**What to produce**
Within the entries below, please retype exactly the lines starting with the line that has "Where should I" and going on through the line that has "221x197 pixels.", but not the pictures.

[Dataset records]
■ ■ ■ ■ ■ ■ ■

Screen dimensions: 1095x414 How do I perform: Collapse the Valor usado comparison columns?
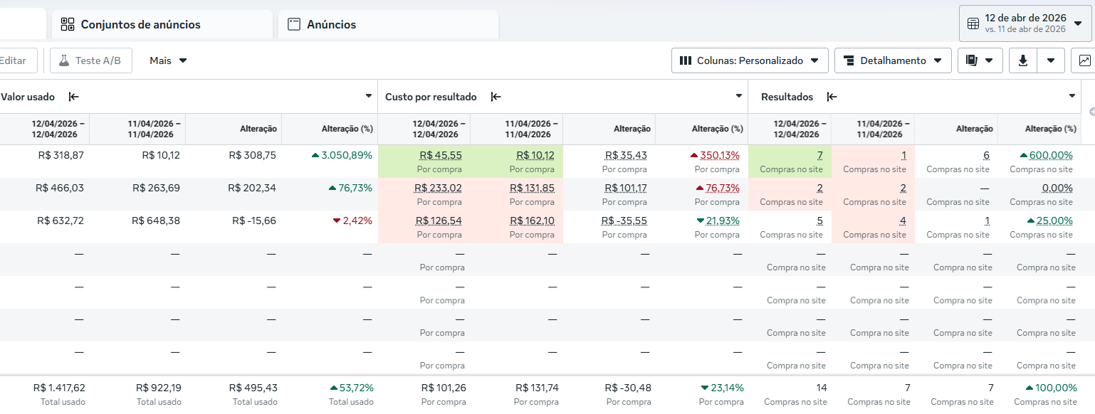(74, 97)
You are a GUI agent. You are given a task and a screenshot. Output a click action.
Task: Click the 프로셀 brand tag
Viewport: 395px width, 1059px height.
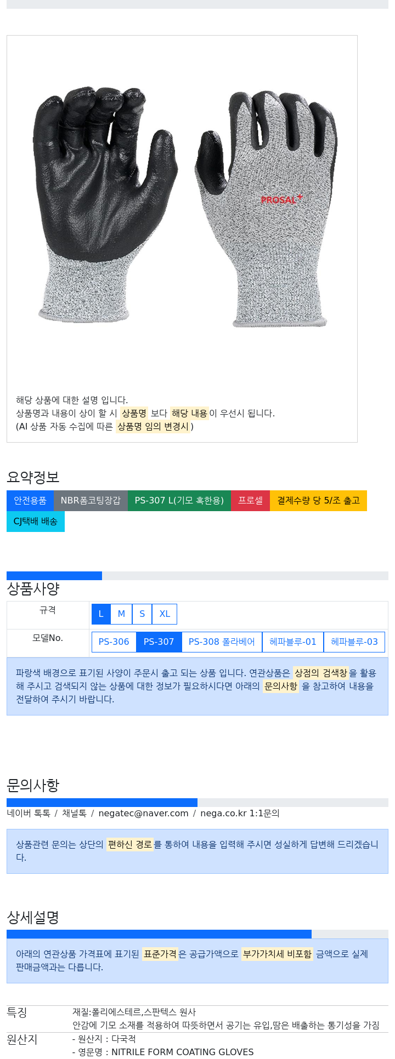pyautogui.click(x=251, y=501)
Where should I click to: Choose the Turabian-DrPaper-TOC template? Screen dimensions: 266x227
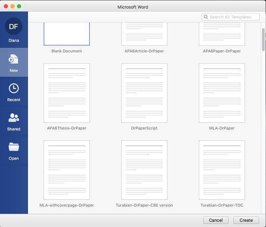click(x=222, y=170)
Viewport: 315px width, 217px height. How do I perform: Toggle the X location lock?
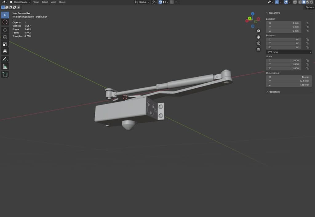click(307, 23)
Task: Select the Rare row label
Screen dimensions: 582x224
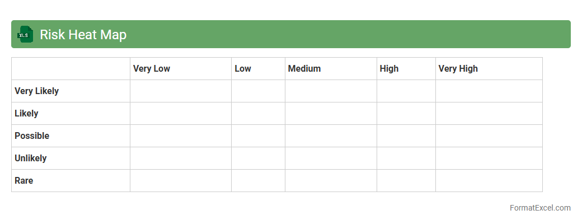Action: tap(24, 181)
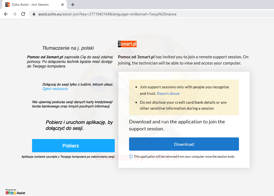274x196 pixels.
Task: Click the browser Back arrow
Action: coord(6,14)
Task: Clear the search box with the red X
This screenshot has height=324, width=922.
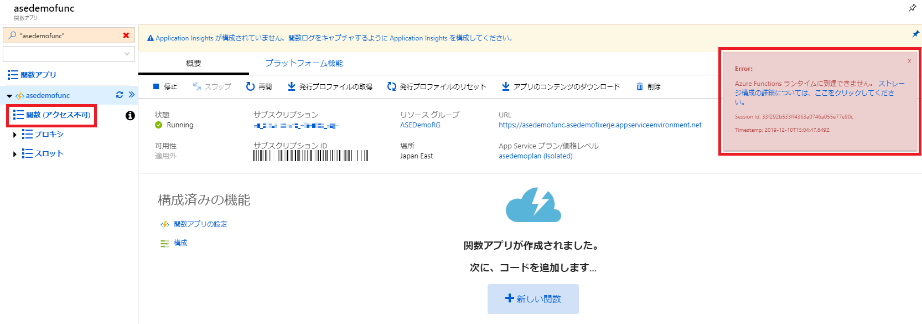Action: (x=126, y=35)
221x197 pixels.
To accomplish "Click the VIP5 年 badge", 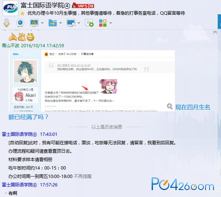I will pos(83,5).
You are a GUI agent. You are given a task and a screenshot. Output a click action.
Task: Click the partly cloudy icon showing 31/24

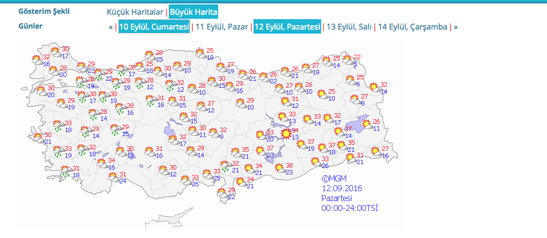pos(114,177)
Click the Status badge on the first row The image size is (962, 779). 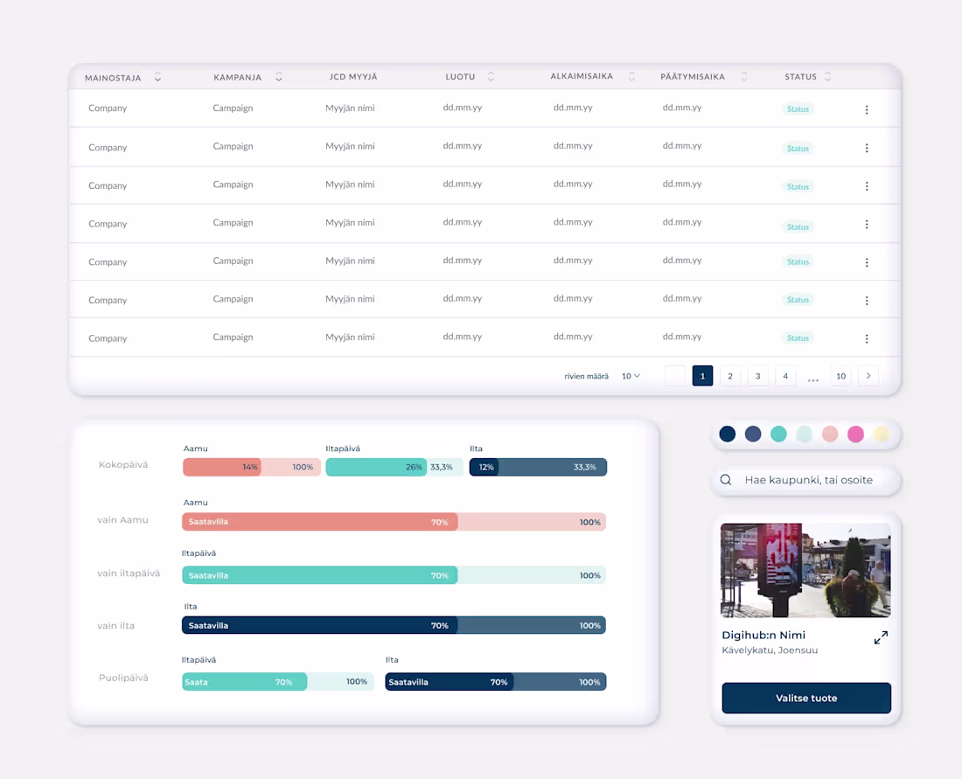798,109
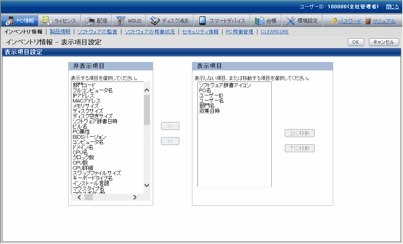Open the 台帳 ledger tab
This screenshot has width=403, height=244.
(266, 21)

■ ■ ■ ■ ■ ■ ■

**Response to the exercise**
Where should I click to: Choose the Turabian-DrPaper-TOC template? Screen dimensions: 266x227
click(x=222, y=170)
Viewport: 315px width, 217px height. How do I perform: Toggle the X location lock?
click(307, 23)
Task: Select the Rare row label
Screen dimensions: 582x224
Action: tap(24, 181)
274x196 pixels.
Task: Click the browser Back arrow
Action: coord(6,14)
Task: Clear the search box with the red X
This screenshot has height=324, width=922.
Action: (x=126, y=35)
221x197 pixels.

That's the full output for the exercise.